◆ EXERCISE REQUIREMENTS
Could you copy out the records below word for word, changing nothing?

-- START OF INFORMATION PROVIDED --

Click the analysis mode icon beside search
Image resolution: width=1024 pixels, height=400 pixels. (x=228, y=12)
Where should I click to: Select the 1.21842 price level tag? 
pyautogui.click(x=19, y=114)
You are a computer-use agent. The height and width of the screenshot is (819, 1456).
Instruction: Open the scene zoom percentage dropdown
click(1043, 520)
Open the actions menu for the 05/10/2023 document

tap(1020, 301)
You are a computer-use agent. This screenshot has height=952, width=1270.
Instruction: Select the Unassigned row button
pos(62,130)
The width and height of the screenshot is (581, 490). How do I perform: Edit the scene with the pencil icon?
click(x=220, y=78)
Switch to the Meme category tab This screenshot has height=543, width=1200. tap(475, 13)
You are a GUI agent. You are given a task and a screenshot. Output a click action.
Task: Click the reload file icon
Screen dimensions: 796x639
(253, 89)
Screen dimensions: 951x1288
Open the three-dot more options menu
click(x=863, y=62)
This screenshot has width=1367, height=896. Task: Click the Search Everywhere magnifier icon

-- END OF INFORMATION PROVIDED --

◆ RESPONSE TO THE EXERCISE
Click the analysis mode icon beside search
Image resolution: width=1024 pixels, height=400 pixels. (x=228, y=12)
Where should I click to: Select the 1.21842 price level tag? 
pyautogui.click(x=19, y=114)
You are a computer-use agent. The height and width of the screenshot is (819, 1456).
Instruction: Open the scene zoom percentage dropdown
click(1043, 520)
Open the actions menu for the 05/10/2023 document

tap(1020, 301)
You are a computer-use agent. This screenshot has height=952, width=1270.
Instruction: Select the Unassigned row button
pos(62,130)
The width and height of the screenshot is (581, 490). How do I perform: Edit the scene with the pencil icon?
click(x=220, y=78)
Switch to the Meme category tab This screenshot has height=543, width=1200. tap(475, 13)
You are a GUI agent. You are given a task and a screenshot. Output a click action.
Task: Click the reload file icon
Screen dimensions: 796x639
(253, 89)
Screen dimensions: 951x1288
Open the three-dot more options menu
click(x=863, y=62)
This screenshot has width=1367, height=896. Task: Click the Search Everywhere magnifier icon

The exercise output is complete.